Entries on locating words and elements:
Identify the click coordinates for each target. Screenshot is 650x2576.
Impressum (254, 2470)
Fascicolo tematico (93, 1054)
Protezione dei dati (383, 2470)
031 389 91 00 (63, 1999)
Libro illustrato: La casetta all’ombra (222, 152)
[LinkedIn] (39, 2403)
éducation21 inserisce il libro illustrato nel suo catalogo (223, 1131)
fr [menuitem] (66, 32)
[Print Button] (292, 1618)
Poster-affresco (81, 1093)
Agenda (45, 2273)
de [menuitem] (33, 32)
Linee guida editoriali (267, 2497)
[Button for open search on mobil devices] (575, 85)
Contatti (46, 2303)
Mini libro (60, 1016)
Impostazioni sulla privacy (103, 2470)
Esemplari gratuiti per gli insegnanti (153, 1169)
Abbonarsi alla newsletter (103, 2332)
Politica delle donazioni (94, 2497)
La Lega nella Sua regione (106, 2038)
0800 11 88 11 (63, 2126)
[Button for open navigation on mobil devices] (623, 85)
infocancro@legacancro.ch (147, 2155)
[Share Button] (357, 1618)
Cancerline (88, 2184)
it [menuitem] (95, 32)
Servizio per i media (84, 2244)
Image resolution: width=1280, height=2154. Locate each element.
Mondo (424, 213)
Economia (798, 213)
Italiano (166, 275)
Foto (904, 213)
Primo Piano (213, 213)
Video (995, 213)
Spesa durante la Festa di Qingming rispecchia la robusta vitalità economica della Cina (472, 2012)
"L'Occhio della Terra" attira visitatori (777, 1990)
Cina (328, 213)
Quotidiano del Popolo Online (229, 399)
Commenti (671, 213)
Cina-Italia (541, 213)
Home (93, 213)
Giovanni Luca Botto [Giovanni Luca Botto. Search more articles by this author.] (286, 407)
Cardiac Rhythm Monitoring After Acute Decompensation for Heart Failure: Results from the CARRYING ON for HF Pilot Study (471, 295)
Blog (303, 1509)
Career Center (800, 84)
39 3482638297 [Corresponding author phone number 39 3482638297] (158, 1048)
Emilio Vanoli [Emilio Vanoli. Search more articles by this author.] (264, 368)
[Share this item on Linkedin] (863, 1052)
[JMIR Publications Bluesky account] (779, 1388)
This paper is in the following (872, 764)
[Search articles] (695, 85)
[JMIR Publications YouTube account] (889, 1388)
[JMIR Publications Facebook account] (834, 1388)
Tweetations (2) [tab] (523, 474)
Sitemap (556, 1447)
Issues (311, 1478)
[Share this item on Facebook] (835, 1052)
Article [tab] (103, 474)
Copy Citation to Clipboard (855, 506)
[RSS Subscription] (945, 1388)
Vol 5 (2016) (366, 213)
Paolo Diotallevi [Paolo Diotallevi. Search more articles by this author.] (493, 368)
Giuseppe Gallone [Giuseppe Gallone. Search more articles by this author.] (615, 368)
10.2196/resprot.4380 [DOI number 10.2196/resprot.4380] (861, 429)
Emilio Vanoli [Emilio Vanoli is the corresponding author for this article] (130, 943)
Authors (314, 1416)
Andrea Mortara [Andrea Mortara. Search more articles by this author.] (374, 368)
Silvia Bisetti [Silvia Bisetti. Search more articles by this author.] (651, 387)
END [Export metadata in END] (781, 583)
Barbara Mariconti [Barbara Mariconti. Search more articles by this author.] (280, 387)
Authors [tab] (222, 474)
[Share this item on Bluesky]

• **STATED TASK**
Copy out, word for word, the items from the line containing "[Share this item on Facebook] (835, 1052)" up to and including the line containing "Giuseppe Gallone [Giuseppe".

• **CORRECT RESULT**
[Share this item on Facebook] (835, 1052)
Article [tab] (103, 474)
Copy Citation to Clipboard (855, 506)
[RSS Subscription] (945, 1388)
Vol 5 (2016) (366, 213)
Paolo Diotallevi [Paolo Diotallevi. Search more articles by this author.] (493, 368)
Giuseppe Gallone [Giuseppe Gallone. Search more articles by this author.] (615, 368)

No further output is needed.